Schematic of storm structure changes as a squall line crossed over 
upwind shoreline of Lake Erie. Modified from Workoff (2009, MS Thesis, 
Dept. Atmospheric Sciences, University of Illinois).

It is well-known that thunderstorms crossing the Great Lakes during the warm season usually weaken and produce less rain. However, how storm structures change across a lake and their impact on communities on the downwind shores are difficult to predict. One of our recent studies showed considerable changes in the structure of a squall line as it moved over Lake Erie. Workoff (2009, MS Thesis, Dept.

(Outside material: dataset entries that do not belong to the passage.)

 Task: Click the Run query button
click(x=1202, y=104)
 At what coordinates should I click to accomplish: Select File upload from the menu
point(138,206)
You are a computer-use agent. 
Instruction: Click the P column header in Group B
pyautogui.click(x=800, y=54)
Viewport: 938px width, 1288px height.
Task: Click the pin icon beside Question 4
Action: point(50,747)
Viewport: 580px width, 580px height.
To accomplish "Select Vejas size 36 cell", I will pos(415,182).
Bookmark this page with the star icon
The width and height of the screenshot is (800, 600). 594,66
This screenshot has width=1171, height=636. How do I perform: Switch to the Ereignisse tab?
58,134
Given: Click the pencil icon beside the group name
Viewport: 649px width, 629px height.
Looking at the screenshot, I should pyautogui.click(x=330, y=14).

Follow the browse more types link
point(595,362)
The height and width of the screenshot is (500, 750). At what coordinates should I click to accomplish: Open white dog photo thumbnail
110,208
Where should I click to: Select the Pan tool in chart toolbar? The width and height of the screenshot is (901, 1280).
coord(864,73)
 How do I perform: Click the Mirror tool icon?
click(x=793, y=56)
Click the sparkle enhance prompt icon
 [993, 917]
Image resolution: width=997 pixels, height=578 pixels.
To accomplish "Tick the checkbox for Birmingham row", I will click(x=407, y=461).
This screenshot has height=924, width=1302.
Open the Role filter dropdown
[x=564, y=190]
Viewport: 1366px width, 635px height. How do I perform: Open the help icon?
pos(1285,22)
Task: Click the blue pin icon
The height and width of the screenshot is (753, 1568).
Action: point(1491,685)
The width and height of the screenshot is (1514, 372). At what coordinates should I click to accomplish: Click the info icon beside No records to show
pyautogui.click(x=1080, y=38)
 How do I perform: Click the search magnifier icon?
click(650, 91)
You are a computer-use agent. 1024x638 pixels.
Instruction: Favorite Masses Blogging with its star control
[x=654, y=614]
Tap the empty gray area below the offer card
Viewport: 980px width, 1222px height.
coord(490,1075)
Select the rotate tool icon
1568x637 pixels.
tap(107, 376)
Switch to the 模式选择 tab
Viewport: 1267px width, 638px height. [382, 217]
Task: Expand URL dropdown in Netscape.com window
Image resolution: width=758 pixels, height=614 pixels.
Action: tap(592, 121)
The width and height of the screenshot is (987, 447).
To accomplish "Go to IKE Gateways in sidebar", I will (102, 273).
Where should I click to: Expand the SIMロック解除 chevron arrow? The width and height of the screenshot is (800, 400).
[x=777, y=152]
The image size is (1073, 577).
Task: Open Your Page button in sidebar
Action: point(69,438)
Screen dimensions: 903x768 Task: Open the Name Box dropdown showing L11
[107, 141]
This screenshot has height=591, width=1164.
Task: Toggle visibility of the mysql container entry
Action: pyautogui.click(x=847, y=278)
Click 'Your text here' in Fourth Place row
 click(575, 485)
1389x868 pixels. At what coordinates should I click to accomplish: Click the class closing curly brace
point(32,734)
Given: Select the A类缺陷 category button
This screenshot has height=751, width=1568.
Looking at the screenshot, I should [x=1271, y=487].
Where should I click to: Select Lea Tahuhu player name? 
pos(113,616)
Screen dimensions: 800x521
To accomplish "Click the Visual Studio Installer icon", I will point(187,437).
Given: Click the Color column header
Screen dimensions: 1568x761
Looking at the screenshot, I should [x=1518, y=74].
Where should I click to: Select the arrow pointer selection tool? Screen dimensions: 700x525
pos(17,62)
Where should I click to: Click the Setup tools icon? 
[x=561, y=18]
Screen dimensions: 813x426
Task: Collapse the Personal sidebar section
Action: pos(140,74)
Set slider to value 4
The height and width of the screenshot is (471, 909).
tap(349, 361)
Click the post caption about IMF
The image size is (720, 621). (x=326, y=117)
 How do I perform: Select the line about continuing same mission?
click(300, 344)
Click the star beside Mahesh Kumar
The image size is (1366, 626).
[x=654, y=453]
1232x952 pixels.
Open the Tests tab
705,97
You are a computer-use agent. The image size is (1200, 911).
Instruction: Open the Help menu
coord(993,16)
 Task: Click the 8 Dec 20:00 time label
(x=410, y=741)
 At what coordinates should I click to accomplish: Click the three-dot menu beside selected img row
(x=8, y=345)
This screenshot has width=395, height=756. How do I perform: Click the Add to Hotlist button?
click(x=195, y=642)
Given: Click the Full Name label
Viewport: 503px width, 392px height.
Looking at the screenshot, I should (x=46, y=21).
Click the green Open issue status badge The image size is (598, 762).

Atmospheric Sciences, University of Illinois) found that as the squall line approached and moved over the shoreline, its intensity and forward motion changed considerably, the storm tilted backward and small bow echoes developed indicating strong winds reaching the surface. Severe, damaging winds were reported both upwind and downwind of the lake.

To develop an idea of the "usual" reactions to Lake Erie, Workoff et al. (2011) identified dozens of cases of convective storms moving over the lake during 2001-2009 and tracked their changes using WSR-88D radar observations. Among the findings are that isolated and clusters of storms tend to weaken much more rapidly than organized lines and mesoscale convective complexes of storms. Collaborative efforts at Hobart and William Smith Colleges, in Geneva, NY, are focusing of storm changes over Lake Michigan. This work is also being conducted in collaboration with the NOAA National Weather Forecast Office in Cleveland, OH.